Applying Evolutionary concepts to SPELLER's algorithm looked like this...
- Fetch the desired goal from the user and set that as the target.
- Fetch all the data necessary( This data can be considered the Gene Pool. Some even call it the population. It is everything the algorithm would need to use to solve the problem. In this case it's the letters of the alphabet.)
- Generate a random sequence of genes that are the same length of the desired target. (This is where the need for random generation comes in. The more random the better.)
- Score the generated gene sequence in comparison to the target. If the fitness is higher than SPELLER's current fitness it should keep that gene set, while continuing to march toward its ultimate goal. If however, it finds that its current gene set is not good enough, it discards it and generates a new gene set. Then it starts the whole process all over again until the target is reached.
The fitness function is the heart of any genetic algorithm. It is the algorithms only feedback for how well its' performing. This is a big deal because applying these principles allows for truly autonomous problem solving. Now imagine coupling this technique with neural networks. Sure SPELLER is trivial, but the same concepts can be expanded to solve a much harder class of problems. In fact, genetic programming will probably be the thing that replaces the need for manual programming as a whole really soon.
WHY ELIXIR/ERLANG IS IMPORTANT
Evolution is a process. It takes a large amount of time to come up with a fit organism. Some even argue that evolution is never really complete. Within our computer systems, we want them to get to a solution within our lifetime. Depending on the type of AI system we might need it to respond with results in milliseconds! Time is of the essence.

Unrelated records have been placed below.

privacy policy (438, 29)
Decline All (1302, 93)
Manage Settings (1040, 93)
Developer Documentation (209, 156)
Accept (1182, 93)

Genetic Algorithms and Neural Networks REQUIRE sufficient processing power and parallelization. Concurrency is necessary because its ideal to have a system explore multiple possibilities or possible solutions at the same time. This allows it to find the best choice when given a specific search space. The search space can be 1 in 10 or 1 in 1 million, it makes no difference how large or small the problem is. The system would still need to process all those possibilities quickly and accurately. Concurrent & Parallelized thinking is what makes AI systems as powerful as they are.
Elixir/Erlang makes us think in terms of concurrency. This is a good thing because Machine Learning and genetic algorithms only make sense in a concurrent distributed world. The next few posts we will explore merging these genetic algorithm concepts with neural networks to create self-learning systems that are capable of problem-solving on their own. We will also explore several ways I've experimented with making them perform much faster using the Erlang ecosystem.